Sergio Perez (P4, 12 pts): 7.5/10
On the face of it, fourth place is a decent result for Sergio Perez. And yet for some reason, the Mexican driver looked off-colour for much of the weekend compared with his successes earlier in the season. Sixth fastest in FP1 and tenth in FP2 are the sort of performances you used to see from Perez last season before he properly got to grips with the Red Bull. He himself conceded he was "nowhere". Even when he was fifth in final practice, it was still a full second off Max Verstappen's time. But he nonetheless delivered when it came to qualifying, taking third place on the grid which meant he was ideally placed to help Verstappen on Sunday, with Charles Leclerc alone and vulnerable having no team mate on hand to support him when the lights went out. Unfortunately Perez was effectively removed from that battle when he was ambushed by Lewis Hamilton going into the first corner, and came perilously close to losing another place to George Russell as well. Perez spent the first half of the race stuck between the two Mercedes, and then Carlos Sainz came roaring up and demonstrated the superior pace of the Ferrari at Paul Ricard. Russell almost succeeded in taking advantage of the moment to follow Sainz past Perez but the Red Bull fought back with everything at his disposal and Russell had to relent. That looked like being the end of it, until the confused messages about the end of a Virtual Safety Car with four laps to go caught Perez out. It gave Russell the opportunity he needed to pounce and snatch that podium position for himself. Perez was - quite understandably - decidedly unamused by this whole development and by Russell's loose interpretation of track limits in the final minutes.

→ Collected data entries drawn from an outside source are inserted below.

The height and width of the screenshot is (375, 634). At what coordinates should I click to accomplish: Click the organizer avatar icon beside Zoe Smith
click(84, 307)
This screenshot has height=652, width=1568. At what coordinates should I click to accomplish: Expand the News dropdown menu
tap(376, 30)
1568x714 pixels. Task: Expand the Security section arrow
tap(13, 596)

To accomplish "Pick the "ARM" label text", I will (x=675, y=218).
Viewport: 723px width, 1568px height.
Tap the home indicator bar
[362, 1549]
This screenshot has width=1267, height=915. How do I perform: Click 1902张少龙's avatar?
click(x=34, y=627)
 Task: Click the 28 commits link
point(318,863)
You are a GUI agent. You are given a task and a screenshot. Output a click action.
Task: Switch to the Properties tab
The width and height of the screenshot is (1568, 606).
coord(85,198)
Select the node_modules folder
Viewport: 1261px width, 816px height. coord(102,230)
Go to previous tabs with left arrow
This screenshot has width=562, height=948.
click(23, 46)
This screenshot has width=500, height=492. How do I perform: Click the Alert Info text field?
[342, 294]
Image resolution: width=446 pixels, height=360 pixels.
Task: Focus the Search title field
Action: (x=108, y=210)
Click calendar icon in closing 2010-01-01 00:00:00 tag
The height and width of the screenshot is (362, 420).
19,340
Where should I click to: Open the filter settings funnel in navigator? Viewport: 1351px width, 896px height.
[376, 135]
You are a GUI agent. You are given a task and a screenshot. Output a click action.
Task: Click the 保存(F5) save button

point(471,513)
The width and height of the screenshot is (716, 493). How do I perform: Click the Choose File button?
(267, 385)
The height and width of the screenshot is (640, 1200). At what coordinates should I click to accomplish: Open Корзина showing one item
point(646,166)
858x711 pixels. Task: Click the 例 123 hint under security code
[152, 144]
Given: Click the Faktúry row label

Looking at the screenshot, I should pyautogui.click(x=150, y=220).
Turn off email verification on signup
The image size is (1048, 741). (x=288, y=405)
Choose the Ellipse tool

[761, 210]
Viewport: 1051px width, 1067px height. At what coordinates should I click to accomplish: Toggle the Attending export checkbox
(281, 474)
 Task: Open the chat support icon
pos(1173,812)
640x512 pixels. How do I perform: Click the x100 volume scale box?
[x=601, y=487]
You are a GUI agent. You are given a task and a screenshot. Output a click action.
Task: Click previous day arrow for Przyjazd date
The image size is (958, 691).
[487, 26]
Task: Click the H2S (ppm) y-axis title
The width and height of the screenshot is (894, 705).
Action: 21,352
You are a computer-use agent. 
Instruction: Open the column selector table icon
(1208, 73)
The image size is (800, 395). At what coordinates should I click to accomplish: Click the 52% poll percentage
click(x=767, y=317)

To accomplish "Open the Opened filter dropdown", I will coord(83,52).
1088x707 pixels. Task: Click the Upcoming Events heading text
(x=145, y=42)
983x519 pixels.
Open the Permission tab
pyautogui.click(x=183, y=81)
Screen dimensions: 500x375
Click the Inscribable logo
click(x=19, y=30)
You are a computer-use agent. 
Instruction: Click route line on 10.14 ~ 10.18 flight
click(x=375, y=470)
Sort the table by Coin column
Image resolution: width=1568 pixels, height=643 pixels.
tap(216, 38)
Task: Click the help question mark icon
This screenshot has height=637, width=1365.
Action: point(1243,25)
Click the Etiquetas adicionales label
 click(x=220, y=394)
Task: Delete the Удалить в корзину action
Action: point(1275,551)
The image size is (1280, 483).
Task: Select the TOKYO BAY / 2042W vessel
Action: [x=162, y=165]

George Russell (P3, 15 pts): 8.5/10
George Russell has been earning the name Mr Consistency since his move to Mercedes - mainly thanks to finishing in the top five in all the races he's completed (Silverstone's first lap retirement being the exception) and now with four podiums to his credit. But the consistency also manifests in a different way; Russell decides on his set-up quickly, and sticks with it rather than fussing around trying to find fractional improvements like his team mate Lewis Hamilton is wont to. It might mean he misses out on a few tenths of overall performance, but it's a tactic that obviously works for him. Even in France, with a second significant package of upgrades for the W13 coming on stream, he quickly put an end to the experimentation and worked with what he had in front of him. Fourth fastest in both of Friday's practice sessions, he slipped to sixth in both FP3 and qualifying, but the third row was still a good platform from which to launch his race on Sunday. He immediately dispatched Lando Norris although was himself overtaken by Fernando Alonso, but he soon took care of that injustice on lap 3. After that it looked like he would be stuck behind Sergio Perez all the way to the finish, and to be honest fourth place would still have been a decent result. Carlos Sainz' arrival on the scene mixed things up and Russell almost followed the Ferrari past Perez on lap 41 before being rebuffed in no uncertain terms (and Russell wasn't happy about it, nor by the way Perez came back on track after overshooting the chicane to do so). When the stewards failed to agree that looked like the end of it, but a comms mix up over the ending of a late Virtual Safety Car caught Perez out and gave Russell the opening he needed. This time, it was the Briton who was lucky to escape the attention of the stewards for being a bit fast and loose with track limits, but the reward was the first time the two Mercedes men have shared a podium since Russell's arrival at Brackley at the start of 2022.